Task item = Pictures excluded, output the lines of the data below between the one holding "This screenshot has width=525, height=378." and the one holding "Task: Click the Users person icon", inclusive, exactly as they stand.

-- Data for this exercise follows --

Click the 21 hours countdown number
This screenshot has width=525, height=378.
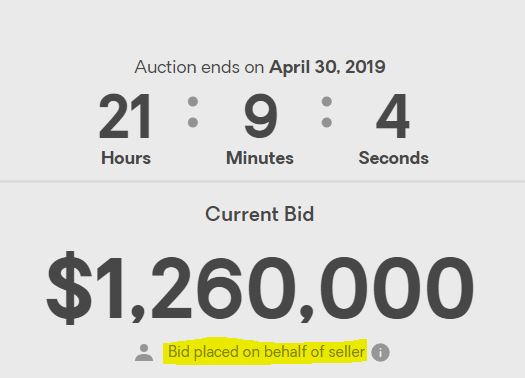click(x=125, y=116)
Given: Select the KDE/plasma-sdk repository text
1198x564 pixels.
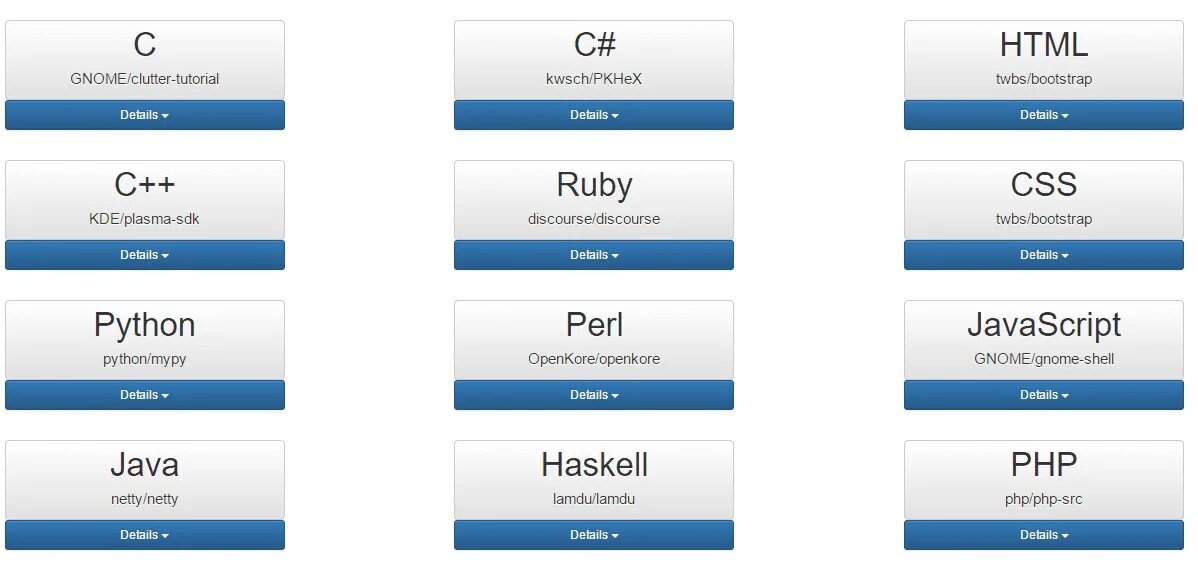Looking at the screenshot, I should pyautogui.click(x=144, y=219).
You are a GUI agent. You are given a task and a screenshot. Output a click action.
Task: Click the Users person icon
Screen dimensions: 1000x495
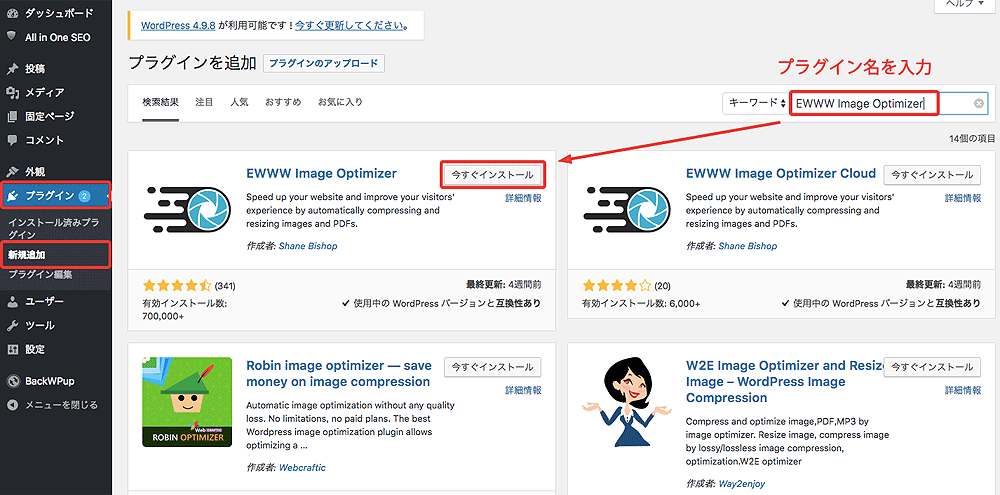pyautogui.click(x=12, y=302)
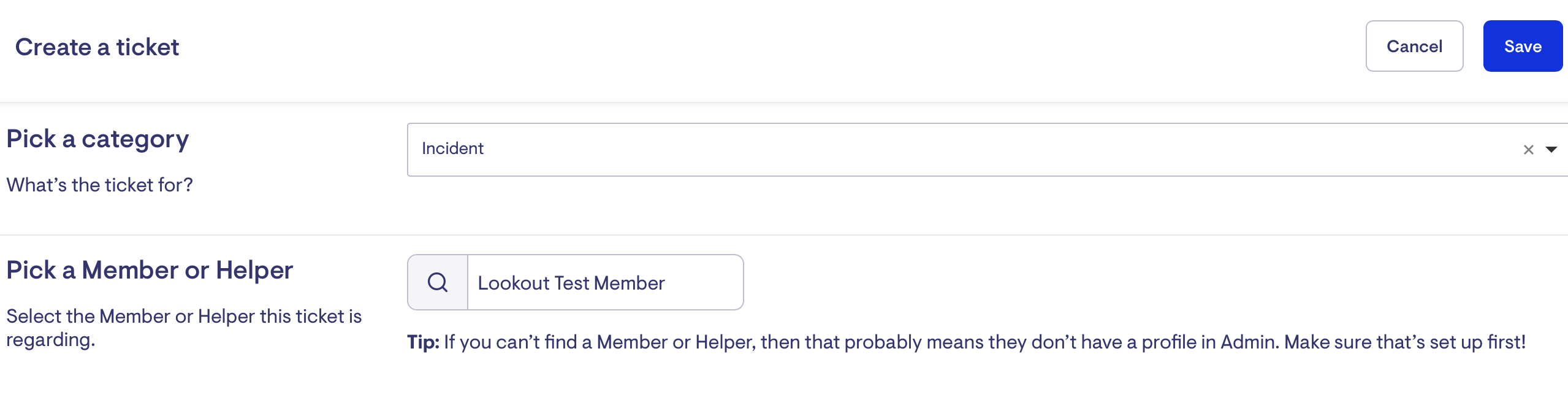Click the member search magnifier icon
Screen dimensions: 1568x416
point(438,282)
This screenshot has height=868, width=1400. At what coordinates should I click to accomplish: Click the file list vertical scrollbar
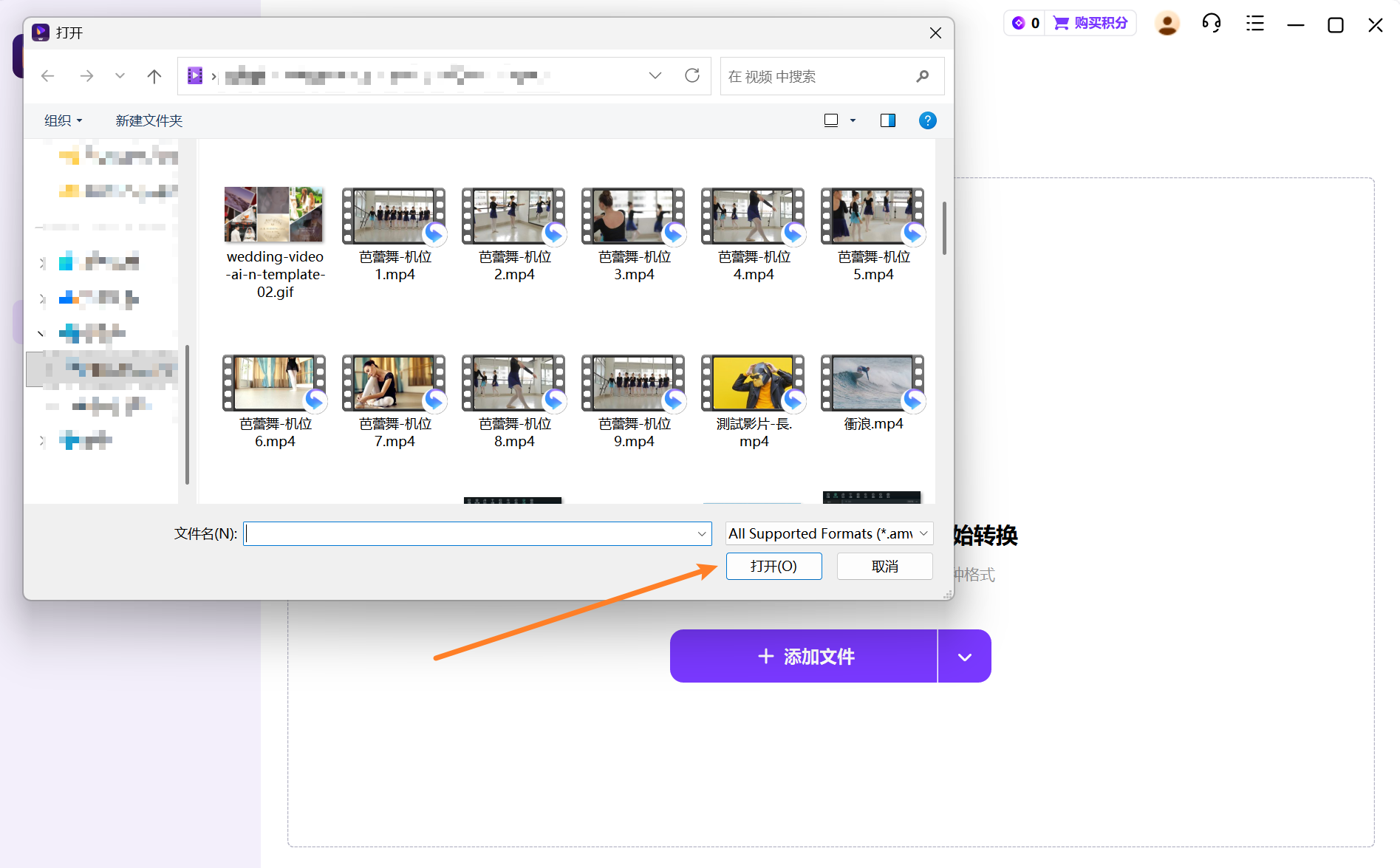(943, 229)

-- Data for this exercise concluded --
-- Data for this exercise follows --

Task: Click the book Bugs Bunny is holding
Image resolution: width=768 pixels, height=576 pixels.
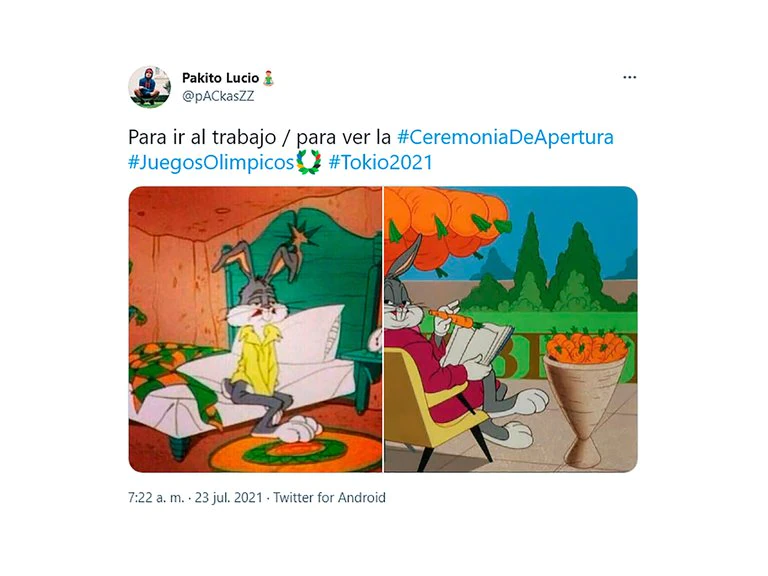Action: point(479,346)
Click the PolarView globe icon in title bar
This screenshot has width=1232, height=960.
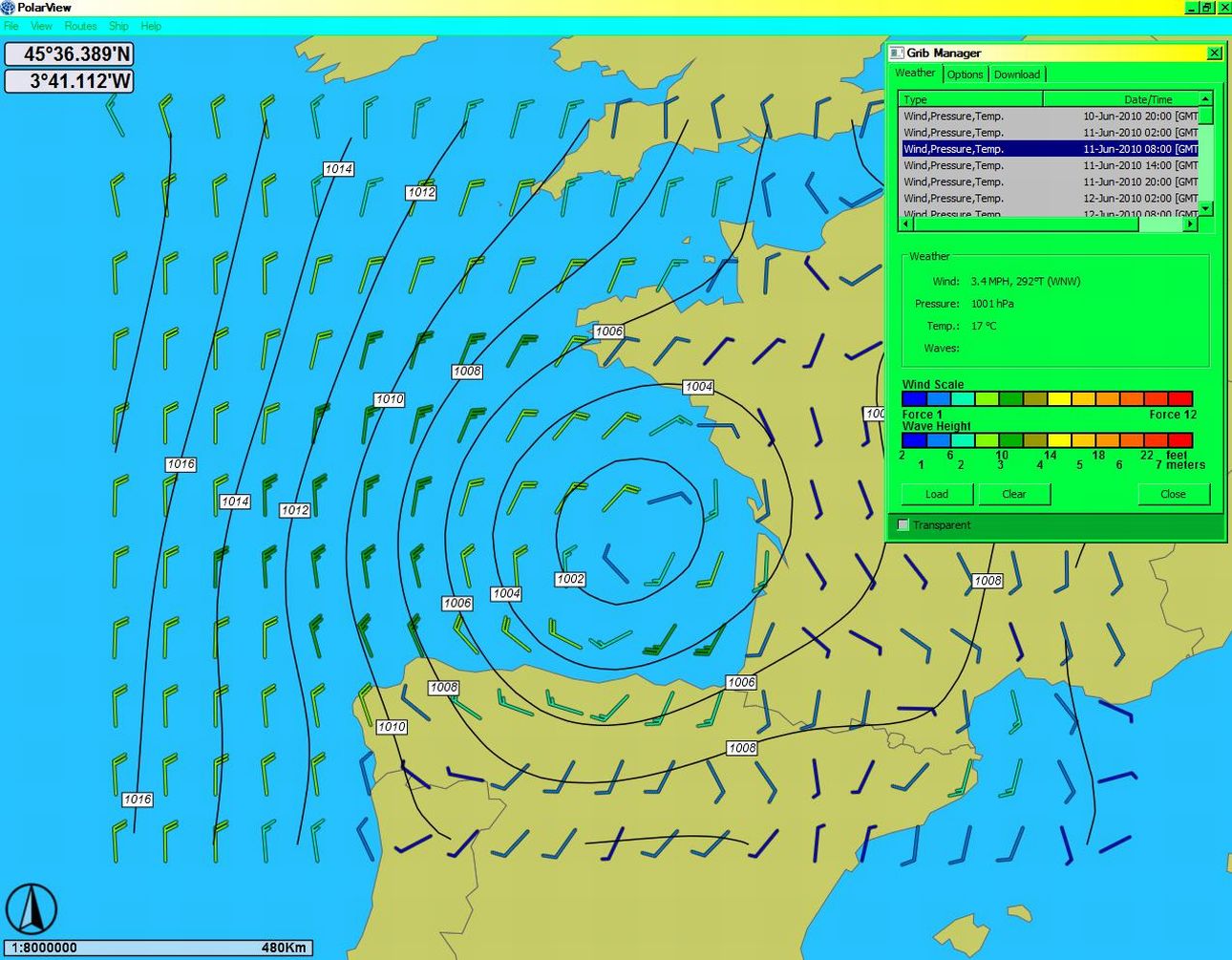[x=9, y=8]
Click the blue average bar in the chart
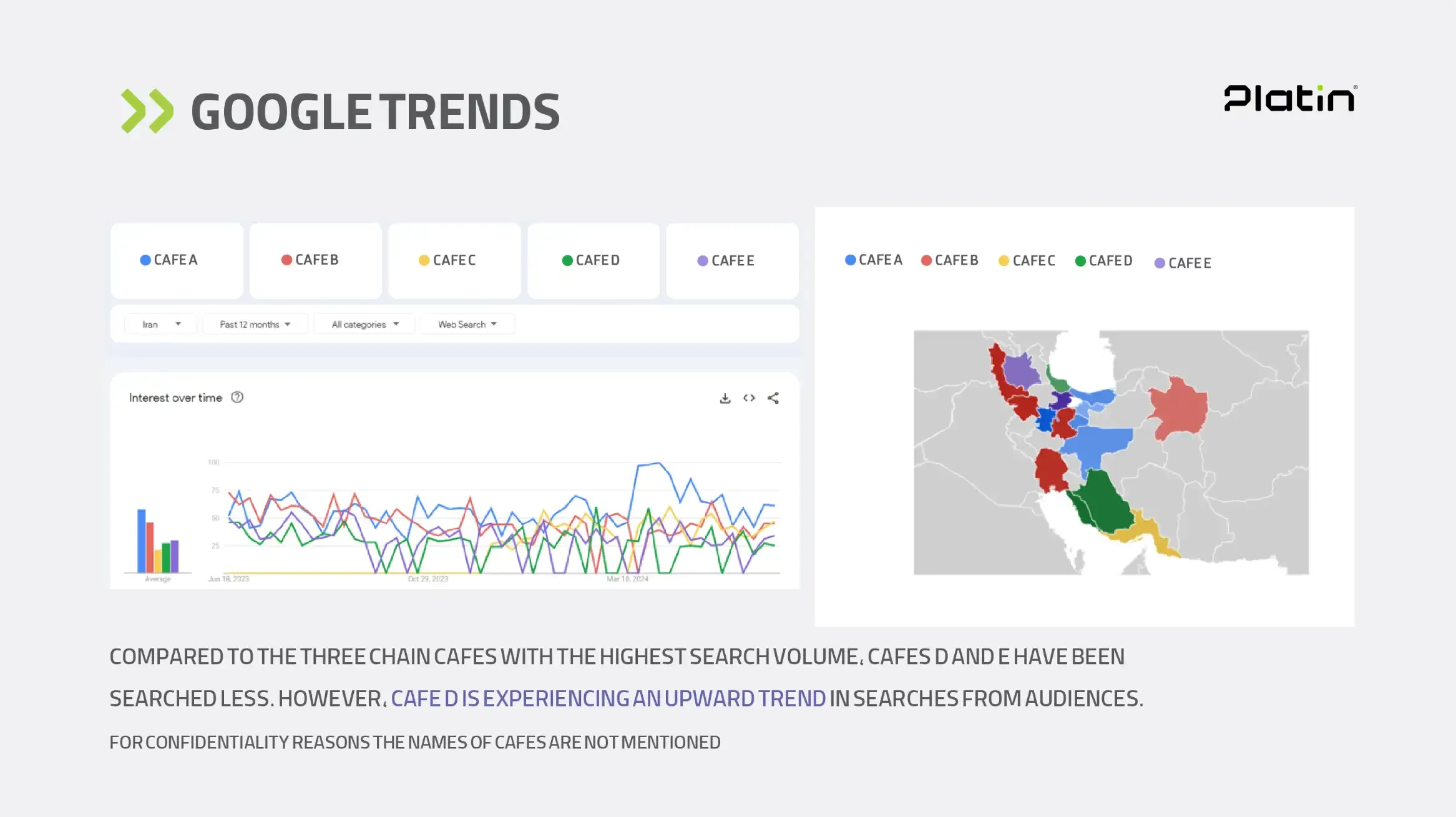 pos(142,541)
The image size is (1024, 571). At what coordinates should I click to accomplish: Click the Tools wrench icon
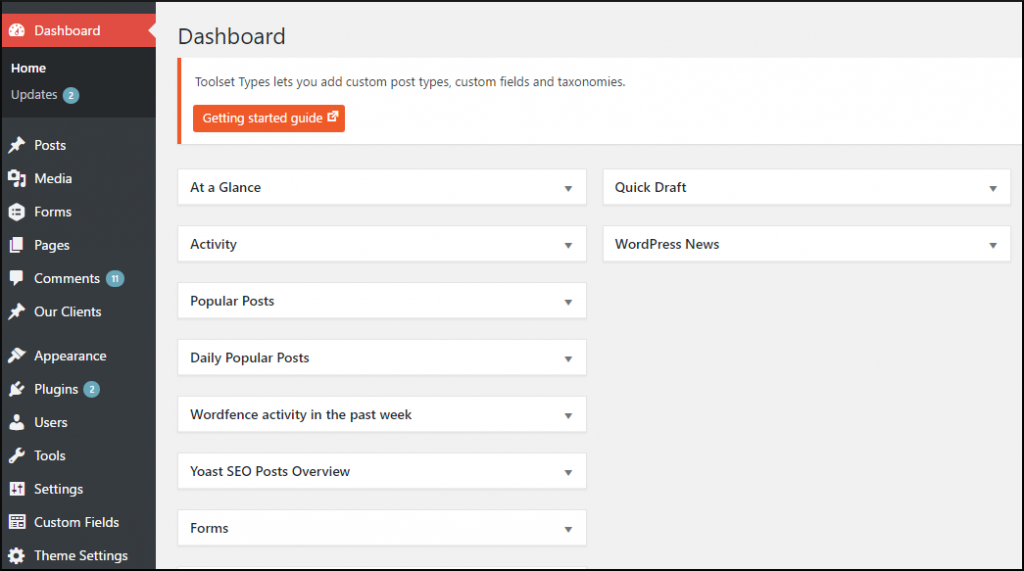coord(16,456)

-- Data for this exercise concluded --

Response to this exercise =
This screenshot has width=525, height=378.
click(x=125, y=116)
Given: Select the KDE/plasma-sdk repository text
1198x564 pixels.
Looking at the screenshot, I should pyautogui.click(x=144, y=219).
You are a GUI agent. You are given a task and a screenshot. Output a click action.
Task: Click the Users person icon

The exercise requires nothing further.